Shalaka Pariksha
- Type: Examination
- Skills tested: Knowledge of Manuscripts
- Purpose: Graduation Degree
- Regions: Mithila
- Languages: Sanskrit
- Prerequisites: Well versed in manuscripts

= Shalaka Pariksha =

Examination system for graduates in ancient university of Mithila

Shalaka Pariksha (Sanskrit: शलाका परीक्षा, Romanised: Śalākāparīkṣā) was an examination system for graduation degree in ancient Mithila.

== Etymology ==
Śalākāparīkṣā is a compound Sanskrit word made of two terms Shalaka and Pariksha. Shalaka means needle or pin and Pariksha means examination.

== Description ==
It is said that the graduation examination system, called the Shalaka Pariksha, in ancient Mithila was very strict. In this examination a needle was pierced in manuscripts, and the student had to explain the page where the needle was stopped. It was done as that the student was expected to be well versed and prepared thorough with the entirety of the texts. The examination system was reflourished during the 13th century CE in Mithila. In terms of difficulty, it was at the same level as the entrance tests for Nalanda and Vikramshila, which were conducted by their Dvara Pandits.

== Modern Era ==
In the modern era, the examination system of Shalaka Pariksha has been revived by some traditional education institutions in India. In recent years Central Sanskrit University has started Shalaka Pariksha in seven subjects. These subjects are literature, grammar, Nyaya Shastra, Theory of Astrology, Vedanta, History of Puranas and Mimansa Shastra.
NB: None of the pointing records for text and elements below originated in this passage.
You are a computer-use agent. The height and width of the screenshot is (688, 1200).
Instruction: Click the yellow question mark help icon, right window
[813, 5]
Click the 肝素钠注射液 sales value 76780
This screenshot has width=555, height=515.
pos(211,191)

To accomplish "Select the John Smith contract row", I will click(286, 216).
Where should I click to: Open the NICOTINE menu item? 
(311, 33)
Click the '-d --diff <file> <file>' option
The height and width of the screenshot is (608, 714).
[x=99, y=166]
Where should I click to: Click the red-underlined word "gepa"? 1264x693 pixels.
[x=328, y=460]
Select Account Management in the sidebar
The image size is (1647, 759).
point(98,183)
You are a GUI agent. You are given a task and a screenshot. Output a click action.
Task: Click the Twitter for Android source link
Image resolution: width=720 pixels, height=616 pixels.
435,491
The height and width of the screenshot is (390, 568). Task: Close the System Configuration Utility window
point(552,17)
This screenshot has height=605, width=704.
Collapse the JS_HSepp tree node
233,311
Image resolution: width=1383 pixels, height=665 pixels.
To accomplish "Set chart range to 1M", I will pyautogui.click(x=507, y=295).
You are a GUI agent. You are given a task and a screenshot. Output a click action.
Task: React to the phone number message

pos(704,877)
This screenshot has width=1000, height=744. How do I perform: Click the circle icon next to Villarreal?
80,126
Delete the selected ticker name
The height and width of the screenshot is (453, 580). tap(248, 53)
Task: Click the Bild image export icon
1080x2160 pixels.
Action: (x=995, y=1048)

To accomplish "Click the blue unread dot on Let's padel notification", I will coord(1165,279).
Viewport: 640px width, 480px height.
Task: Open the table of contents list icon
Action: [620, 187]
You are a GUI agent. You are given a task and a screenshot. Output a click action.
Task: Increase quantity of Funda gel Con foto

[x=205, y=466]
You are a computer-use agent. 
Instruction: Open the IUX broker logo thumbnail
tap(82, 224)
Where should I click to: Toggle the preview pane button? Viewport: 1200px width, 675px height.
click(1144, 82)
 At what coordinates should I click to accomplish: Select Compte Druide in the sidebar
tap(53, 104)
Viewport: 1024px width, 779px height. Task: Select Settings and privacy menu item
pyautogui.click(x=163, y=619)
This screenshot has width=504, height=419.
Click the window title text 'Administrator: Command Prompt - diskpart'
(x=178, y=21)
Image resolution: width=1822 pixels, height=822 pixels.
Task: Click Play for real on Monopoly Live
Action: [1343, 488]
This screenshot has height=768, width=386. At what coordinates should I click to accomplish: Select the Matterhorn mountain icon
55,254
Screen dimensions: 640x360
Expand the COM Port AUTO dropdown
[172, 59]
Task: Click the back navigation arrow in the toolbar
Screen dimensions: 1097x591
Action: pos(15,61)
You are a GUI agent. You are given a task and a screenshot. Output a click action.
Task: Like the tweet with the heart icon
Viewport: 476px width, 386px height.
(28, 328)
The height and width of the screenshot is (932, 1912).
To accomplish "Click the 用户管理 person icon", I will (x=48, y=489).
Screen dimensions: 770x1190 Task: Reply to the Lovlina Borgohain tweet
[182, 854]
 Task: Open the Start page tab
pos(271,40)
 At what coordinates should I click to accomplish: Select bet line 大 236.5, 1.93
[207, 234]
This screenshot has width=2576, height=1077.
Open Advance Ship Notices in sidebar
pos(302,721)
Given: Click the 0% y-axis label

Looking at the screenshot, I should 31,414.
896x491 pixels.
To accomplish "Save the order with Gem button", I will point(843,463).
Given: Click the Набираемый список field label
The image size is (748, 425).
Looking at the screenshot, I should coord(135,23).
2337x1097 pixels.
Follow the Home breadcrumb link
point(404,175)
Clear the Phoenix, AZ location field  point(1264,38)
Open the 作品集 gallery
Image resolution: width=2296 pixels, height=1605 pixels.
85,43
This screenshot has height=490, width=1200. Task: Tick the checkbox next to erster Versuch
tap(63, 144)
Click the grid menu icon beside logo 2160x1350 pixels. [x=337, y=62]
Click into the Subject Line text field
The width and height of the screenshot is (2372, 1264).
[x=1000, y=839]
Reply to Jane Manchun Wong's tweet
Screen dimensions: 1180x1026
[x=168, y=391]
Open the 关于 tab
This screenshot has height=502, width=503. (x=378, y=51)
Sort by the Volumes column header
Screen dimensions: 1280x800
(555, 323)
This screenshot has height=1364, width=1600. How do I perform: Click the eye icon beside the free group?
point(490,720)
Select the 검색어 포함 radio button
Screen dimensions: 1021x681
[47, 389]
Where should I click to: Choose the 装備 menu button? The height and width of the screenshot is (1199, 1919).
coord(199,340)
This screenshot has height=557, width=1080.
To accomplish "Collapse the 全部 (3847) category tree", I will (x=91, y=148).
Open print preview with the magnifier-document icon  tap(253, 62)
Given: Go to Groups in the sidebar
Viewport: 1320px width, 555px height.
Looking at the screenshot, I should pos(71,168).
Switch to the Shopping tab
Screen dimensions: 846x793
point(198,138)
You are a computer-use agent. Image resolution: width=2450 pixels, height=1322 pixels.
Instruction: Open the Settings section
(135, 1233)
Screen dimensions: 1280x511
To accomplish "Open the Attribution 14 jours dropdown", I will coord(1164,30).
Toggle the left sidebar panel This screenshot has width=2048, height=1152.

In 2023, Ramanreti Ashram at Mahavan in Mathura district conducted All India Sanskrit Bharati Shalaka Pariksha in nine subjects at its campus. In this examination 286 students from different parts of the country were registered but only 125 students took part in the examination. In 2024, Shalaka Pariksha was organised jointly by Sanskrit Bharati Uttar Pradesh Trust and Guru Karshni Vidya Bhavan Kashi on 25th February at Shree Karshni Ashram, Ramanreti Mahavan. The present National Convener of All India Sanskrit Shalaka Pariksha is Professor Dr Shivshankar Mishra of Shri Lal Bahadur Shastri National Sanskrit University.